Industry leaders argue that this retrospective application of the Insurance Business Registration Fee Rules (Amended) 2012 is not only a financial burden but a direct violation of the Insurance Act 2010.
Under the Insurance Act 2010, companies are required to apply for renewal by 30 November of the preceding year, with fees calculated based on the total gross premium collected in the most recent financial statement. While the government published a gazette on 4 February 2026, significantly increasing these rates, IDRA’s demand for “arrears” for the current 2026 cycle has been met with fierce resistance.
Legal experts point out that neither the Insurance Act 2010 nor the IDRA Act grants the regulator the authority to collect additional fees retrospectively based on a mid-cycle amendment.
The amended rules introduce a staggered increase in registration costs over the next decade. Previously, the fee stood at ৳1 per ৳1,000 of gross premium.

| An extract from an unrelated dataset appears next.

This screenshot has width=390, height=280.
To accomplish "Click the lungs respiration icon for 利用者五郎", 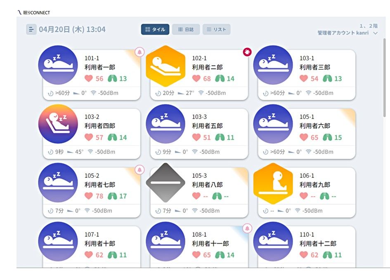I will pyautogui.click(x=220, y=137).
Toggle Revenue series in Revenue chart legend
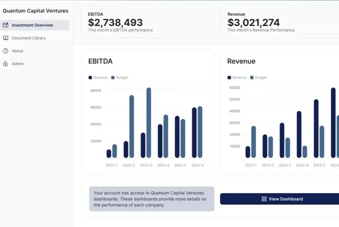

The new rates represent a sharp escalation, as detailed below:
| Period | Renewal Fee (per ৳1,000 Gross Premium) | Increase Relative to Base Rate |
|---|---|---|
| Pre-Amendment | ৳1.00 | – |
| 2026 – 2028 | ৳2.50 | 150% Increase |
| 2029 – 2031 | ৳4.00 | 300% Increase |
| 2032 onwards | ৳5.00 | 400% Increase |
Sources suggest that this aggressive fee hike was initially conceived to settle outstanding bills for “Duar Services Limited,” a controversial SMS service provider. Following the July 2024 mass uprising, many insurance firms refused to pay for these services, prompting the regulator to bundle the costs into a five-fold increase in registration fees.
Furthermore, several Chief Executive Officers (CEOs) have alleged that IDRA is withholding registration certificates and issuing verbal threats via telephone, suggesting that companies failing to pay the “extra” ৳1.50 per thousand will have their operational licenses suspended.
Brigadier General Md. Shafeek Shamim, psc (Retd.), Secretary General of the Bangladesh Insurance Forum (BIF) and CEO of Sena Insurance, argued that the hike should be deferred. “The increased rates should be implemented from 2027. Forcing retrospective payments for 2026 creates accounting chaos, as these expenses were already settled and recorded in the previous financial year,” he stated.
Similarly, Imam Shaheen, CEO of Asia Insurance, highlighted the logistical impossibility of the demand. “We paid our 2026 fees in November 2025 based on 2024 premiums. To change the rules in February 2026 and demand more is legally untenable. It places an immense and sudden strain on the management expenses of every firm in the sector.”
As the standoff continues, the Bangladesh Insurance Association (BIA) is expected to hold formal talks with the regulator to prevent a total deadlock that could see many companies technically operating without valid registration.